--- START ---

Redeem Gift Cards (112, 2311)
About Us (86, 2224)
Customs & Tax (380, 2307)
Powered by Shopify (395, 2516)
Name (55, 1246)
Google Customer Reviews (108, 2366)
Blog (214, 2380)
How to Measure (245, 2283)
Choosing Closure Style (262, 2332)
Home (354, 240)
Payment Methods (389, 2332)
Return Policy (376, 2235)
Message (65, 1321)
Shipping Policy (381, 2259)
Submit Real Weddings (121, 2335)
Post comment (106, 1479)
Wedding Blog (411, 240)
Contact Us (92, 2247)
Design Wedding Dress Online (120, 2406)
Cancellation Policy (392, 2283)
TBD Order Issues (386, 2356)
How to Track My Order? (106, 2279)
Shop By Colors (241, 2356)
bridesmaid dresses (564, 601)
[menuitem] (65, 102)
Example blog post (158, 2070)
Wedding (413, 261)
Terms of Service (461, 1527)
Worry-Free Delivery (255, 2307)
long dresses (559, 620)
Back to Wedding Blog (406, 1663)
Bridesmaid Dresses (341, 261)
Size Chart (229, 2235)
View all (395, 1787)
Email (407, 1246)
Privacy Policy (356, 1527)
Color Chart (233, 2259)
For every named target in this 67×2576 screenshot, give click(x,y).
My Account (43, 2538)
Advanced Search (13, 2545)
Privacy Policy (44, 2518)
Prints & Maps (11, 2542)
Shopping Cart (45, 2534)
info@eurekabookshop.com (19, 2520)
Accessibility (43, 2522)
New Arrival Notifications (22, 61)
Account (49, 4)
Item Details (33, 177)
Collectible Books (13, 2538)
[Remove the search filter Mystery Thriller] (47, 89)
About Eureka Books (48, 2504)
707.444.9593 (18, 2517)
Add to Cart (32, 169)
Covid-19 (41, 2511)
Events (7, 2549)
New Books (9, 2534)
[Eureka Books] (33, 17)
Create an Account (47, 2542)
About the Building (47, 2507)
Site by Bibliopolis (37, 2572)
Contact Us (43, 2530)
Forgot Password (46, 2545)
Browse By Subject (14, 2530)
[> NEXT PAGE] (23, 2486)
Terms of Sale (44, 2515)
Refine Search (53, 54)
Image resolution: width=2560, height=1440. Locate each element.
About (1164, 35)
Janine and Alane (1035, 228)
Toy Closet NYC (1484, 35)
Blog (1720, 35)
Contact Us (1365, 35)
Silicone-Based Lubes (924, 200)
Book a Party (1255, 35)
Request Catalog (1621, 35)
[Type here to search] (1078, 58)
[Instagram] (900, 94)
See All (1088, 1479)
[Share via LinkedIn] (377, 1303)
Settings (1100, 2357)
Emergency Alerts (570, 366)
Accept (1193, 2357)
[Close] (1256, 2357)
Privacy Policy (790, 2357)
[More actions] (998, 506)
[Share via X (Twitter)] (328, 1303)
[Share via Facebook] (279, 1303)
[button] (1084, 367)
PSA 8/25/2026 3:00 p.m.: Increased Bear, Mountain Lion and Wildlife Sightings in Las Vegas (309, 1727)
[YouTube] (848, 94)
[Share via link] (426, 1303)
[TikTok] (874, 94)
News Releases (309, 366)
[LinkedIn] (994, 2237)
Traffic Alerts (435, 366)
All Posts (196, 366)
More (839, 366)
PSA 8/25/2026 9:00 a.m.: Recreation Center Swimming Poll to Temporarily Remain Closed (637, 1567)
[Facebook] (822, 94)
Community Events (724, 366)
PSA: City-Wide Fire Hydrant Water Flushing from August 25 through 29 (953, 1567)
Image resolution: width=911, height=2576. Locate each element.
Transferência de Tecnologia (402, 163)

--- END ---

Everything above from the line with "Submit Real Weddings (121, 2335)" to the line with "info@eurekabookshop.com (19, 2520)", both included, must be repeated exactly, and nothing outside that range.

§ **Reply**
Submit Real Weddings (121, 2335)
Post comment (106, 1479)
Wedding Blog (411, 240)
Contact Us (92, 2247)
Design Wedding Dress Online (120, 2406)
Cancellation Policy (392, 2283)
TBD Order Issues (386, 2356)
How to Track My Order? (106, 2279)
Shop By Colors (241, 2356)
bridesmaid dresses (564, 601)
[menuitem] (65, 102)
Example blog post (158, 2070)
Wedding (413, 261)
Terms of Service (461, 1527)
Worry-Free Delivery (255, 2307)
long dresses (559, 620)
Back to Wedding Blog (406, 1663)
Bridesmaid Dresses (341, 261)
Size Chart (229, 2235)
View all (395, 1787)
Email (407, 1246)
Privacy Policy (356, 1527)
Color Chart (233, 2259)
For every named target in this 67×2576 screenshot, give click(x,y).
My Account (43, 2538)
Advanced Search (13, 2545)
Privacy Policy (44, 2518)
Prints & Maps (11, 2542)
Shopping Cart (45, 2534)
info@eurekabookshop.com (19, 2520)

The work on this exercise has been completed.